Three members of the Minneapolis City Council reportedly received private security details after receiving threats to support proposals to remove the city police department following the death of George Floyd.
Currently, the city is spending $ 4,500 per day on security for council members Andrea Jenkins, Phillips Cunningham and Alondra Cano, Fox 9 reported Friday.
A city spokesperson told the outlet that private security has cost approximately $ 63,000 in the past three weeks.
The security comes after all three council members faced threats due to their support to underfund the Minneapolis Police Department.
Cunningham told the outlet that security is temporary, but declined to elaborate on the security measures.
“I am not comfortable discussing publicly the death threats against me or the level of security I currently have in protecting myself from those threats,” Cunningham said in a text message to the media.
Jenkins said he received threats in emails, letters, and social media posts.

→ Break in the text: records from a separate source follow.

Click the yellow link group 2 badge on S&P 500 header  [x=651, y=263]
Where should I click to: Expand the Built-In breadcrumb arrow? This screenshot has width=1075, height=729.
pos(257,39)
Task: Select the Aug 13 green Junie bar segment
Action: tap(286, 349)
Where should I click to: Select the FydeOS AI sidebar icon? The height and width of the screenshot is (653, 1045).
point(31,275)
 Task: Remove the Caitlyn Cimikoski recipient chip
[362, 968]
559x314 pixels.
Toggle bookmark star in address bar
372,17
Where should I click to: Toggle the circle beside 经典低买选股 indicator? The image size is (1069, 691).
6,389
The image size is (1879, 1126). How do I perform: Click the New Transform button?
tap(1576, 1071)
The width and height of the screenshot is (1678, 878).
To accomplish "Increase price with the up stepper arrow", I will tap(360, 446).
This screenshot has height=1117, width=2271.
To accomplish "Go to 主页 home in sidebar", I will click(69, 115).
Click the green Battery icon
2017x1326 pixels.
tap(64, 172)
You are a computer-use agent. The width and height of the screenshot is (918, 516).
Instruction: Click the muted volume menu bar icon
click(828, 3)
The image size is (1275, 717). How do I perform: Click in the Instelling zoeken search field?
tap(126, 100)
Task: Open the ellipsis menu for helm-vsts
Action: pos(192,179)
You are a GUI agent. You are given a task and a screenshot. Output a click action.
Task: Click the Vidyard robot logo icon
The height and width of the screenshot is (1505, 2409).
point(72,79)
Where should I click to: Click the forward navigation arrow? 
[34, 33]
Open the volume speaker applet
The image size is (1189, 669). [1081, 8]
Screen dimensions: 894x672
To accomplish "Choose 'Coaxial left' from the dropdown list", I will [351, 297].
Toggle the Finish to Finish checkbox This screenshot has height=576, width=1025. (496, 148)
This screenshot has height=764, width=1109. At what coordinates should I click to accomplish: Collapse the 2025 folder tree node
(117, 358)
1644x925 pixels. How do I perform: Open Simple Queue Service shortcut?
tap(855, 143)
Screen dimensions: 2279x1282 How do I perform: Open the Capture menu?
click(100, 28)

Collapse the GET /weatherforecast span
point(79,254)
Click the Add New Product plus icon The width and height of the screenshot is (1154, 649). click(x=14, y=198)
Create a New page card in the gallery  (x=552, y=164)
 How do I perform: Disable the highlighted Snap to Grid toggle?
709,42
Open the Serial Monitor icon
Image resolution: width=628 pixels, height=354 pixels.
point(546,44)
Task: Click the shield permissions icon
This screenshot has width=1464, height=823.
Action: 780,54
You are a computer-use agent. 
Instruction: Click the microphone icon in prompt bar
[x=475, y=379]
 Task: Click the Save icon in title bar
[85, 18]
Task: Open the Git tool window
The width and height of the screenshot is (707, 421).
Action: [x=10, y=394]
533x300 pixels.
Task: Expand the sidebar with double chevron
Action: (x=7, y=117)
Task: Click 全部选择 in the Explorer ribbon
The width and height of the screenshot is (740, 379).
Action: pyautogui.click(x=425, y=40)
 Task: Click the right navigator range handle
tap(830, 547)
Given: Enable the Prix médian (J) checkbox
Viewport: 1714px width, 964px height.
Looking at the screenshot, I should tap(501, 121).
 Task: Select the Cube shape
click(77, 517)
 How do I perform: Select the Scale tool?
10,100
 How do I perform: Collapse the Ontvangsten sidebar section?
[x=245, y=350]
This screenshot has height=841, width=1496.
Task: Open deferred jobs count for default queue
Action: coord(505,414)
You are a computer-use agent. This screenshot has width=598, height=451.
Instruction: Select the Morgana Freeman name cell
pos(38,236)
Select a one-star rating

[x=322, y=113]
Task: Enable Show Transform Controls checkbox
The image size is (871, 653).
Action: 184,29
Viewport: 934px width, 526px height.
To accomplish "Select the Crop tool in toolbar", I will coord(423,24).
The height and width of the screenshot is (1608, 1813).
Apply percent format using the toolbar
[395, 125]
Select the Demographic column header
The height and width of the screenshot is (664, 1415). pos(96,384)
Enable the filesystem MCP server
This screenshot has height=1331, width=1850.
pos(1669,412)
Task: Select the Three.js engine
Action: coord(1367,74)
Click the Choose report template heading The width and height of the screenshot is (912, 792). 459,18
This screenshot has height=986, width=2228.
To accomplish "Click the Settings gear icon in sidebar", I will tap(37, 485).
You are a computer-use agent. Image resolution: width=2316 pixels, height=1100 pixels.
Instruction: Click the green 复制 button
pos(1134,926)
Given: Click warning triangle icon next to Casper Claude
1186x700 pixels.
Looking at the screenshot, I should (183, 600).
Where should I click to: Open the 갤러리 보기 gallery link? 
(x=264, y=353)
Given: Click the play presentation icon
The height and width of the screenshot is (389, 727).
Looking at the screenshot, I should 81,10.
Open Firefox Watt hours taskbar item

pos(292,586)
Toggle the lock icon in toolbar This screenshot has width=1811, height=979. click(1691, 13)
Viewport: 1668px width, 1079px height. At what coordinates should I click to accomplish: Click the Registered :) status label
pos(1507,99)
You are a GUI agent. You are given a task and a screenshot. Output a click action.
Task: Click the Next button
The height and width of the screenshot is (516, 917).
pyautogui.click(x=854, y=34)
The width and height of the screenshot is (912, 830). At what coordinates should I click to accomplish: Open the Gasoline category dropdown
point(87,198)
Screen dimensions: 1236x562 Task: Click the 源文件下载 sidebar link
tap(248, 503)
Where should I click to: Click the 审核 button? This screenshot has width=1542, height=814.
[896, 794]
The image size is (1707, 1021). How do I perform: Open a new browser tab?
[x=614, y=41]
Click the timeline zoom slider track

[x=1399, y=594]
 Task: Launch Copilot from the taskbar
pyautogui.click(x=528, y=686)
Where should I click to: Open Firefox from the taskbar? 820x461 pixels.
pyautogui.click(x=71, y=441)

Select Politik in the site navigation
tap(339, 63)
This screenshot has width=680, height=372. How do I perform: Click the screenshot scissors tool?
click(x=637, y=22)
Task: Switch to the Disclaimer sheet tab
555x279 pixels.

“My concern is the large number of white nationalists in our city and other threatening communications that I have been receiving,” Jenkins told the outlet, adding that he has called for security since he was sworn in.
Jenkins added that she has not reported the threats to the Minneapolis Police Department because she has been concerned about the dual crisis of the “global pandemic and the global uprising” over the murder of George Floyd.
A spokesperson told the store that all three council members are being protected by private security services because city police officers are needed in the community amid protests and riots.
The hourly cost of private security is similar to the cost for a police officer, the spokesperson added.
The expense does not need to be approved by the city council unless it exceeds $ 175,000. A city spokesperson told Fox 9 that temporary security costs are not expected to increase as much.
Minneapolis City Council on Friday unanimously approved A proposal that would amend the city statutes to allow the dismantling of the city police department.
The 12-0 vote is the last push to hold the police accountable after the death of Floyd, an unarmed black man who was killed last month in a meeting with city police.
Approval of the proposal is the first step in making the decision a voting measure in the November general election.